Margaret Court (right), with Max-Pax Coffee Classic runner-up Kerry Harris

The Philadelphia Daily News called Margaret Court “the siege-gun of women’s tennis.” It was a useful way to visualize the the Australian’s attack, but most siege victims lasted far longer than Court’s opponents ever did.

On April 8, 1973, Court secured the title at Philadelphia’s Max-Pax Coffee Tennis Classic, the first professional women’s tennis tournament ever held in Philly. The feel-good story of the week was Kerry Harris, a 23-year-old Aussie who came through qualifying to reach the final. No woman had ever done that on the Virginia Slims tour, and Margaret ensured that she went no further.
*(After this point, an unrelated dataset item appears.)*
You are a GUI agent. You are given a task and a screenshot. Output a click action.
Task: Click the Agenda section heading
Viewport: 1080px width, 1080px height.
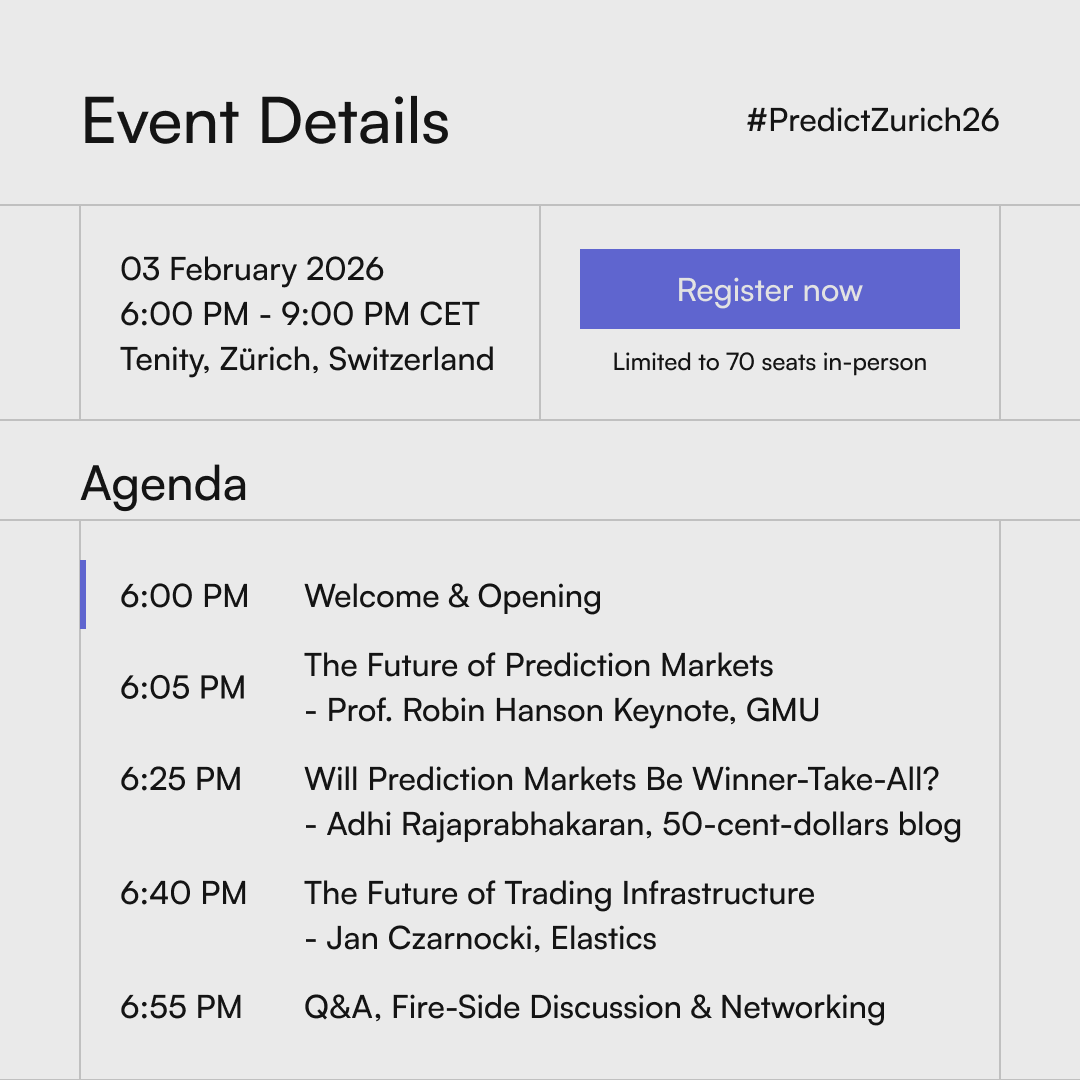point(163,484)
The final lasted all of 38 minutes. Harris won the fourth game, and that was it. The tournament experimented with no-ad scoring, which might have shaved a couple of minutes off of the championship match, but let’s be honest: Kerry didn’t make it to deuce very often.

Yes, it was brutal. “At your average execution,” wrote Tom Cushman of the Daily News, “they at least blindfold the victim.” At the same time, it was typical. Court won her first-round match in 41 minutes; her second-rounder against Val Ziegenfuss took just 32. After that match, Ziegenfuss spotted Margaret’s husband Barry and teased that he wasn’t doing his job. Court had too much energy.

The Philly champ was unusual in that her family traveled with her; even more so that the entourage included her infant son, Danny. She had stepped away from the tour after discovering she was pregnant in the summer of 1971. She returned a year later and won a title as a mother on her first try, beating Evonne Goolagong in Cincinnati. She finished 1972 with an Australian Open crown and a 29-match winning streak.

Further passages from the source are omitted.